Required action: From the line that includes "514x287 pixels." to the closing line of the data, please transcribe every line exactly and add nothing.

===== Extracted entries

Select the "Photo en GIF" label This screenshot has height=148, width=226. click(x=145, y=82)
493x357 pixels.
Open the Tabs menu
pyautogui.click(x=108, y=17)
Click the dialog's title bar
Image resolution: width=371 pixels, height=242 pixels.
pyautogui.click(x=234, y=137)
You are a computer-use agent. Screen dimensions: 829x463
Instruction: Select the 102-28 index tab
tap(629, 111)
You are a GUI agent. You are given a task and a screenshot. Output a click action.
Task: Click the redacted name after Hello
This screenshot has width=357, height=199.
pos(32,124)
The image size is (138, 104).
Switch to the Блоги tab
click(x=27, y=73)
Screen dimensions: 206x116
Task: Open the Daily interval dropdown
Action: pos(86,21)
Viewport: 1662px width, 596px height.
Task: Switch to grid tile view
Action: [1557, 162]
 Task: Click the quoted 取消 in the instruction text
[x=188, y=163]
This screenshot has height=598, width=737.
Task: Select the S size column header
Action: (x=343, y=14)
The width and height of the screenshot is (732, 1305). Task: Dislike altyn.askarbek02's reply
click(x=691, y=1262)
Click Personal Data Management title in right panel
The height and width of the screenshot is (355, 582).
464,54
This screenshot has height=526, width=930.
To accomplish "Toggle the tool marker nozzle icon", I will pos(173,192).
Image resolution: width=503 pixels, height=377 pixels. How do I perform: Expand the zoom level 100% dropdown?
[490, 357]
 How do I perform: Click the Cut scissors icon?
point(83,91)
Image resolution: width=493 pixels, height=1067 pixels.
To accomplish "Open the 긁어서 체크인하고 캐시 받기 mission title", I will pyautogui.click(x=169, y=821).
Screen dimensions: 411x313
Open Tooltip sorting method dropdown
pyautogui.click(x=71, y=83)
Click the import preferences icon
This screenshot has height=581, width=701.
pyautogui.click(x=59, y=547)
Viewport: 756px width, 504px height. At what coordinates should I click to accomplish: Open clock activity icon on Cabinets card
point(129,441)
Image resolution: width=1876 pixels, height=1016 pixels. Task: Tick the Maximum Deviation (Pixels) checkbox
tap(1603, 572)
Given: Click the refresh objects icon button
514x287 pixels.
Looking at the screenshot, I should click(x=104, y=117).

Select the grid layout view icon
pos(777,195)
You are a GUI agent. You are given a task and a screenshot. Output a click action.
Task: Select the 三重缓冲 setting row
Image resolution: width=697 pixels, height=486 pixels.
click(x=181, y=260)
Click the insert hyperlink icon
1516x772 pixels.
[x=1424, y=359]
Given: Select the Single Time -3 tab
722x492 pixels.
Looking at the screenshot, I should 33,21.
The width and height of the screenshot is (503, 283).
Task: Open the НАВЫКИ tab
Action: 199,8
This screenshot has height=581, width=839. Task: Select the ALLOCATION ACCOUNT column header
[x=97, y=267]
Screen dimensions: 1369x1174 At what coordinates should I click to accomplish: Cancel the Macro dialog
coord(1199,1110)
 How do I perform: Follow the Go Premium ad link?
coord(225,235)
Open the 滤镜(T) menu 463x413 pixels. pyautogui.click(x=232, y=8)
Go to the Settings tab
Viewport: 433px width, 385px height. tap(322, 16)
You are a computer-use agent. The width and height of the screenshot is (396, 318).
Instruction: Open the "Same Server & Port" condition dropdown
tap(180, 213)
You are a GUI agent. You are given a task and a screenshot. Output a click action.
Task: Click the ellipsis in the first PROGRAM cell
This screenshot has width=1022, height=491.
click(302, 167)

==========

Response below:
514x287 pixels.
Looking at the screenshot, I should click(x=104, y=117).

Select the grid layout view icon
pos(777,195)
You are a GUI agent. You are given a task and a screenshot. Output a click action.
Task: Select the 三重缓冲 setting row
Image resolution: width=697 pixels, height=486 pixels.
click(x=181, y=260)
Click the insert hyperlink icon
1516x772 pixels.
[x=1424, y=359]
Given: Select the Single Time -3 tab
722x492 pixels.
Looking at the screenshot, I should 33,21.
The width and height of the screenshot is (503, 283).
Task: Open the НАВЫКИ tab
Action: 199,8
This screenshot has height=581, width=839. Task: Select the ALLOCATION ACCOUNT column header
[x=97, y=267]
Screen dimensions: 1369x1174 At what coordinates should I click to accomplish: Cancel the Macro dialog
coord(1199,1110)
 How do I perform: Follow the Go Premium ad link?
coord(225,235)
Open the 滤镜(T) menu 463x413 pixels. pyautogui.click(x=232, y=8)
Go to the Settings tab
Viewport: 433px width, 385px height. tap(322, 16)
You are a computer-use agent. The width and height of the screenshot is (396, 318).
Instruction: Open the "Same Server & Port" condition dropdown
tap(180, 213)
You are a GUI agent. You are given a task and a screenshot. Output a click action.
Task: Click the ellipsis in the first PROGRAM cell
This screenshot has width=1022, height=491.
click(302, 167)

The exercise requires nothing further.